Aliás, Marcelo criou um precedente, a que ninguém reagiu, quando tratou de
negócios do Estado e promulgou diplomas partir do hospital onde foi
intervencionado por via duma hérnia umbilical. Os seus antecessores promulgaram
diplomas a partir de lugares diferentes de Belém, mas fizeram-no no âmbito de
presidências abertas em que, por exemplo, o Paço dos Duques em Guimarães se
constituiu em sede da Presidência. Ora, a casa particular de Marcelo não pode
ser considerada sede da Presidência: por exemplo, não irão ali embaixadores
apresentar as cartas credenciais.
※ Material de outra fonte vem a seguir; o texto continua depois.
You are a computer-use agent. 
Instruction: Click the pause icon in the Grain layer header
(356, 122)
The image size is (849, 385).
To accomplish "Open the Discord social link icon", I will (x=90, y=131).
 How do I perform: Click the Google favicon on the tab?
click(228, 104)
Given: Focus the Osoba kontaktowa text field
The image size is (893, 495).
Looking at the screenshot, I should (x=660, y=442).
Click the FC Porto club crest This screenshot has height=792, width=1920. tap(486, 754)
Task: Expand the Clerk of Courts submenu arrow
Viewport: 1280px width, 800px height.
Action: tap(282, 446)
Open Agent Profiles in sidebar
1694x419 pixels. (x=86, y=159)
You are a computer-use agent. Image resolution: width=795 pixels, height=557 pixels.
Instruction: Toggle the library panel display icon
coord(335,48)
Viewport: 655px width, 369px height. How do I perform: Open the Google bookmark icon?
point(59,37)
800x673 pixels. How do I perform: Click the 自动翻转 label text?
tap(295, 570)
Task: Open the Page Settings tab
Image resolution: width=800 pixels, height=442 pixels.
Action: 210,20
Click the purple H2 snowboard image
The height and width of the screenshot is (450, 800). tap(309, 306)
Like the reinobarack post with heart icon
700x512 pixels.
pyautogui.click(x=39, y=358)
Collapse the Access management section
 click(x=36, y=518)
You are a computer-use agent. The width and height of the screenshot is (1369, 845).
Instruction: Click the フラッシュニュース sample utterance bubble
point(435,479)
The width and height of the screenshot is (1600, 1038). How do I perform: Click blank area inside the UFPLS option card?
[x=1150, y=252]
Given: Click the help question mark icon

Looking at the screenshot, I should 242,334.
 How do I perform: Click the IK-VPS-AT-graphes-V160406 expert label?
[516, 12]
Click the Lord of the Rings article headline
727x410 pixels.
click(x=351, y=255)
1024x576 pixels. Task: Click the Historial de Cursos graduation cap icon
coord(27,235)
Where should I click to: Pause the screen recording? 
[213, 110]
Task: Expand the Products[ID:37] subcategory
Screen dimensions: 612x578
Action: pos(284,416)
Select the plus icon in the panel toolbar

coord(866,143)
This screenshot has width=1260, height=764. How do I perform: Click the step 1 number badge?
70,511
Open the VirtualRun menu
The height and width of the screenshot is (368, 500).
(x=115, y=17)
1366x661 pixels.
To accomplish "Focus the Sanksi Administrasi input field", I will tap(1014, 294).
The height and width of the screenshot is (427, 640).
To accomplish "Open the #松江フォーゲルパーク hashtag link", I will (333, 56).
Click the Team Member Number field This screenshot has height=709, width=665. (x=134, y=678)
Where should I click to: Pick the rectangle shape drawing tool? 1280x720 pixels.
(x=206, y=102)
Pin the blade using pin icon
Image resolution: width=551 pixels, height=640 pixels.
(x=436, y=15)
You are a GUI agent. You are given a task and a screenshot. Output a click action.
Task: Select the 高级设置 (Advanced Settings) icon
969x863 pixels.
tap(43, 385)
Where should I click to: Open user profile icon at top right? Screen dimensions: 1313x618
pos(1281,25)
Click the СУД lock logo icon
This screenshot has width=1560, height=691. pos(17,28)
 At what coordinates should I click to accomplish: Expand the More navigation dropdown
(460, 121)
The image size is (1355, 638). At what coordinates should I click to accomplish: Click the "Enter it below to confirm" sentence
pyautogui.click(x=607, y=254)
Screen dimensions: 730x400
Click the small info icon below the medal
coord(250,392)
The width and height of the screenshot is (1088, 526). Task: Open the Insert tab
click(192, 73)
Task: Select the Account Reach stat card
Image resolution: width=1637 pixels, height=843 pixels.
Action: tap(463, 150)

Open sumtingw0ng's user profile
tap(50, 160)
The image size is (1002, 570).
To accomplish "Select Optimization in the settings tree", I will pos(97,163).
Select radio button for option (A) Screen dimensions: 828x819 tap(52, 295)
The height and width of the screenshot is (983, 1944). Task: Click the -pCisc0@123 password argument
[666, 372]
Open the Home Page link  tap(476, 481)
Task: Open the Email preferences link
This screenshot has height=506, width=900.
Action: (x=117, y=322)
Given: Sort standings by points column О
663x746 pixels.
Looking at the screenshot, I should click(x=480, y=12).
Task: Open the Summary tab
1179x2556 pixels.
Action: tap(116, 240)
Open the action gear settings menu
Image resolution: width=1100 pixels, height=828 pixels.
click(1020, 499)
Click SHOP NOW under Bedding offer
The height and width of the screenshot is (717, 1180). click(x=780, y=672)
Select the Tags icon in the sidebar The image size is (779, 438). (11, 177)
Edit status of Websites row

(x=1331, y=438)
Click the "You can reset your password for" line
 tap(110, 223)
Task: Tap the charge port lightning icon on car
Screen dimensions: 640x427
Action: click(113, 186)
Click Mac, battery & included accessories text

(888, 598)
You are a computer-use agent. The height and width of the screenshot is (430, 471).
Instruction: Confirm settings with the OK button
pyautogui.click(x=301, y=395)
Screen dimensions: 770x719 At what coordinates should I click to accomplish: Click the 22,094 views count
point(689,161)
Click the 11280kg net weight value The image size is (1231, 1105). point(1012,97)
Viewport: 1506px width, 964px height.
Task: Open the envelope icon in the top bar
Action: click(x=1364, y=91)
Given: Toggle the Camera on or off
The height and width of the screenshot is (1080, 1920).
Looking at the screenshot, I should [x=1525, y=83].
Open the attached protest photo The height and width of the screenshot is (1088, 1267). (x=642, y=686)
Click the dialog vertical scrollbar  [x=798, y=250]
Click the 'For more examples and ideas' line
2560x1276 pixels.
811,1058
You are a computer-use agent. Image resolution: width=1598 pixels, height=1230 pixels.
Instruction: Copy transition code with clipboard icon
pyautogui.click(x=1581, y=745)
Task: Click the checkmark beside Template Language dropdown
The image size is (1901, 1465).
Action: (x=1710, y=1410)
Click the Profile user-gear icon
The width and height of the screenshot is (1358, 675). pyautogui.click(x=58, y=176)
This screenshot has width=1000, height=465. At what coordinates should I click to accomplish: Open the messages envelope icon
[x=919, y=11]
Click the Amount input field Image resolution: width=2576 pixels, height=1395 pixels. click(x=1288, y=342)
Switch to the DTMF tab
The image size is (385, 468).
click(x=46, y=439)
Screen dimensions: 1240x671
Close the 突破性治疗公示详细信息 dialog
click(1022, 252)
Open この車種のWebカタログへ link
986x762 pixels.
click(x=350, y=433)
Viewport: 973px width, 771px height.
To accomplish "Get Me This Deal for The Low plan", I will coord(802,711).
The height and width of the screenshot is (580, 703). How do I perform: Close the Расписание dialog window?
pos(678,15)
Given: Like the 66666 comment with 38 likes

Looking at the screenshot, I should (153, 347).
Por isso, a segurança pessoal (que
tem a componente médica)
deveria curar da deslocação do Presidente a Belém, onde até o supremo
magistrado da nação pode assentar arraiais.
Se, como
afirma, é amigo do Papa, pode acolher o seu exemplo: apesar de este residir
habitualmente em Santa Marta e ter cancelado atos em que é notório o
ajuntamento de pessoas, tem-se deslocado ao Palácio Apostólico para atos
oficiais como a recitação do Angelus e as audiências gerais e protocolares. E,
de facto, entrou no Palácio Apostólico um indivíduo infetado com o Covid-19, o
que levou a Direção de Saúde do Vaticano, a reboque das autoridades de saúde
italianas, talvez exageradas, a ditar o aconselhamento acolhido pelo Papa.
Enfim,
de Presidente dos afetos, tão expansivo e charmoso, passou Marcelo a refugiado em
casa, marcado pela excessiva cautela em nome da prevenção. Ora, nem oito nem
oitenta…
Exemplo não
é. Quem se pode arrogar a ter emprego que o deixe trabalhar a partir de casa?